Figure 5 – Important classes

Most classes within the system heavily rely on Dependency Injection (or IoC). I love this pattern because it let's me unit test components easily. I swap out dependencies during unit testing for mocks that let me capture and assert the correctness of certain behavioural interactions.

Portability was important too. I wanted to be able to develop on my Macbook Air or my Linux PC. I wanted to be able to use tools like Valgrind and CGDB. So, I picked a nice easy subset of C++ and no RTTI (I don't think that is supported on AVR-GCC anyway). The build system is an SConstruct-based contraption. That was new for me as I'm used to Make, Ant, Ivy, Maven and MSBuild/TFS. I like it and I'd definitely use it again.

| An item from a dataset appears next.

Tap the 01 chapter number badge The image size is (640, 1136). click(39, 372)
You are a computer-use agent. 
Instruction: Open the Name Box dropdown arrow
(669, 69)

Reticulation Web Application

The Web Application is a typical n-Tier setup which is written in Java. I decided (after scraping the DJango application) that it was time to have a look at the Play! Framework that i'd heard so much about. I downloaded Play! 2.0 and started reading the tutorials. It took me a long time (probably more than 8 hours) to integrate Maven and Play! together. It was an absolute nightmare but I got it working. You might ask why, after all Play! includes a build system. I didn't want to lose the power of Maven and I wanted the ability to work in Eclipse. The work flow ended up being something like this:
  1. Make sure everything compiles in Eclispe
  2. Run a Maven install from the command line
  3. Run a Play (well SBT) command to pull dependencies from Maven
  4. Run the Play Server
  5. Attach debugger from Eclipse

In the end I got sick of this workflow and ported the solution to Jetty. It took only 30 minutes and now I have massive amounts of flexibility back. Please don't read too much into this. Play! Is not design for my type of application. I just wanted to highlight that you do some flexibility in order to maintain a Maven build system. Perhaps these issues have been resolved recently...

The rest of the application is typical. I have a Service (Business Logic Layer) which exposes the functionality of the server. As per defacto-standard Fowler layering, all database transactions (my Unit of Work) are bracketed within the Service Layer. I'm using Hibernate for the Data Access Layer and SQL-Lite at the moment.

The various server side components communicate cross-process via UDP multicast. I'm using the LCM library to make this easy.

Future Topics

In another post I might describe the communications protocol and how it allows (well tries to allow) reliable communication over this type of radio network. I might also explain how I made the PCBs on my Zen Toolworks CNC.